**Task brief**
Find the word "Mirrors" in the listing. Copy out each line where it occurs.

**Information supplied**
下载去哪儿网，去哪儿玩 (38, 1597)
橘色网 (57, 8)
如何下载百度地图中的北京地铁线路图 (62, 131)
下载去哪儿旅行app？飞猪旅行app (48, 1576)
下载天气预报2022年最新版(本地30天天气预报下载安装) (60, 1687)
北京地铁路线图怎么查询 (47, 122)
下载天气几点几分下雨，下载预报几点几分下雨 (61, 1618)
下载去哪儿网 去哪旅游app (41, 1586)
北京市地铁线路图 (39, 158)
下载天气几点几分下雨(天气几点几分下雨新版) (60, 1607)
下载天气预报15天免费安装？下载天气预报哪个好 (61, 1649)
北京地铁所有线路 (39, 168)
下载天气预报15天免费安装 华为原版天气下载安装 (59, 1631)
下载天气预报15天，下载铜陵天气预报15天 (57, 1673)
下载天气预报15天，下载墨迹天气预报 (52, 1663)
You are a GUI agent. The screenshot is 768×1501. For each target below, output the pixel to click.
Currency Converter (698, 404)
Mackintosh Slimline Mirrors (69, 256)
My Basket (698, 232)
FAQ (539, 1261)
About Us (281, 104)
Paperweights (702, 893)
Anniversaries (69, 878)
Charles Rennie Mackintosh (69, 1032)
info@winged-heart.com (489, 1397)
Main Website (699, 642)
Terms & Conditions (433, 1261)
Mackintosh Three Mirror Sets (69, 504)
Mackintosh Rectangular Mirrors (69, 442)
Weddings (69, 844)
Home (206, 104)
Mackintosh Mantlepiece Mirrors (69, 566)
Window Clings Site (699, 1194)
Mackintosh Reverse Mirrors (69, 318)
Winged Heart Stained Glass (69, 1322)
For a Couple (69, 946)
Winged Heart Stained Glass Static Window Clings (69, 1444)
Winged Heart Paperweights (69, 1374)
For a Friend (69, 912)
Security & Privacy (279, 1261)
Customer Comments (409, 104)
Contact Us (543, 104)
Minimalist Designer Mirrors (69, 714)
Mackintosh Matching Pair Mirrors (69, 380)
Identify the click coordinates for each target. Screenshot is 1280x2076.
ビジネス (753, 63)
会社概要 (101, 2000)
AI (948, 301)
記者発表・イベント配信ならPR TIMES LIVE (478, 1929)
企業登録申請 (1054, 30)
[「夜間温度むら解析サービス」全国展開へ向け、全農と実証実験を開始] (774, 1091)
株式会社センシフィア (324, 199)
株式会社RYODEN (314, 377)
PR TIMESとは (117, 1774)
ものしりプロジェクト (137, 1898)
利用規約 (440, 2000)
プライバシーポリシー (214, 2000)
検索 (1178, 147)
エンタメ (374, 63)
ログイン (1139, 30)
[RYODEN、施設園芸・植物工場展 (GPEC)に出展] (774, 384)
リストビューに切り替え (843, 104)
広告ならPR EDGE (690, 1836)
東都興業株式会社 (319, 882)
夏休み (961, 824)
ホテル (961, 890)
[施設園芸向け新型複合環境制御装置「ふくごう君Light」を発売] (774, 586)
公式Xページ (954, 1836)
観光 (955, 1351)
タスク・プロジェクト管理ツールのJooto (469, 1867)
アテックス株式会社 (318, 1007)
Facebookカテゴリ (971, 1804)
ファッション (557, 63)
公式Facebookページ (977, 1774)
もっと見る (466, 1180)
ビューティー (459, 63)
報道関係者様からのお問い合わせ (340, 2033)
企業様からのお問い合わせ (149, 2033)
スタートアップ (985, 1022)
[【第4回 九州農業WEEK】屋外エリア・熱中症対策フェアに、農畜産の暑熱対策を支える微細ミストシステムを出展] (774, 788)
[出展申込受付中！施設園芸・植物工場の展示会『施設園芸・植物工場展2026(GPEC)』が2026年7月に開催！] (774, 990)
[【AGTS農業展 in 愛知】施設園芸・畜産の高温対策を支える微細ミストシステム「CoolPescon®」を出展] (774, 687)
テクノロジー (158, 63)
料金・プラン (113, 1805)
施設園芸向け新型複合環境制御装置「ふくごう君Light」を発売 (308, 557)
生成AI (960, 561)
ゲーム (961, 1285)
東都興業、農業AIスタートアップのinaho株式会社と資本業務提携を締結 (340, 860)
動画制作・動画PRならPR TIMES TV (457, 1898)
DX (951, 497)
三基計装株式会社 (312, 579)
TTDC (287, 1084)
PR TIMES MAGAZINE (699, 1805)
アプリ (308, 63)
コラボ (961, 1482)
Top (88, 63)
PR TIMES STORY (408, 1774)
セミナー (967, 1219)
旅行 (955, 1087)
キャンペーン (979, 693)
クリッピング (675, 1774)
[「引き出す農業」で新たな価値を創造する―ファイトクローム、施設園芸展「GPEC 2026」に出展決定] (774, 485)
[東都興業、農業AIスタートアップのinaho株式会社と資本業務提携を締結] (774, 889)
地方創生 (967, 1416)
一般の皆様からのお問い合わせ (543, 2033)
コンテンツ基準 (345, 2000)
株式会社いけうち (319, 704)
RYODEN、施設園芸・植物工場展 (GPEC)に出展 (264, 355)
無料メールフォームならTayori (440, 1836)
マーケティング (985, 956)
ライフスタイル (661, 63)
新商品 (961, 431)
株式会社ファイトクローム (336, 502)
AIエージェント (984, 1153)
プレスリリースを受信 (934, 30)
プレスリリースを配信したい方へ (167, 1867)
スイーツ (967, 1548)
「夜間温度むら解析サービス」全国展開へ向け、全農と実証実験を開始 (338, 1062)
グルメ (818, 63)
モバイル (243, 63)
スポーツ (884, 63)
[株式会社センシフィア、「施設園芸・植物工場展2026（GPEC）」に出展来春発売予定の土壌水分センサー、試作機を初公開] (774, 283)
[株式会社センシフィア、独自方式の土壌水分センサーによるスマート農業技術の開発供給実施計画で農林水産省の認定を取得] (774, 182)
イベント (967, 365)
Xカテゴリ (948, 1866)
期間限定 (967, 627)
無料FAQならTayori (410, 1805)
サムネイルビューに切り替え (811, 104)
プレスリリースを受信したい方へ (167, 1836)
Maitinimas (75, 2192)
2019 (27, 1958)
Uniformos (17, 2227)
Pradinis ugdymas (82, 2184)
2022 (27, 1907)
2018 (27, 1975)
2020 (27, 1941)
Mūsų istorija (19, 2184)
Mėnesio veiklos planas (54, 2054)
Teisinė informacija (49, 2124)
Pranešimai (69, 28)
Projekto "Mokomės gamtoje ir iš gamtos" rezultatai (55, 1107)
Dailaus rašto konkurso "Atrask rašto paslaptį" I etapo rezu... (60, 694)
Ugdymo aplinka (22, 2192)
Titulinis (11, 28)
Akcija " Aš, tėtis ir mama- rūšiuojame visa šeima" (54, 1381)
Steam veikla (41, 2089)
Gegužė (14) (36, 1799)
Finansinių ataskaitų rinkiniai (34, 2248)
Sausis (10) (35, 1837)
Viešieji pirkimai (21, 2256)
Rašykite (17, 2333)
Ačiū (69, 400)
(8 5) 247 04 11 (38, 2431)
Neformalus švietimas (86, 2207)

**Response to this task**
Mackintosh Slimline Mirrors (69, 256)
Mackintosh Rectangular Mirrors (69, 442)
Mackintosh Mantlepiece Mirrors (69, 566)
Mackintosh Reverse Mirrors (69, 318)
Minimalist Designer Mirrors (69, 714)
Mackintosh Matching Pair Mirrors (69, 380)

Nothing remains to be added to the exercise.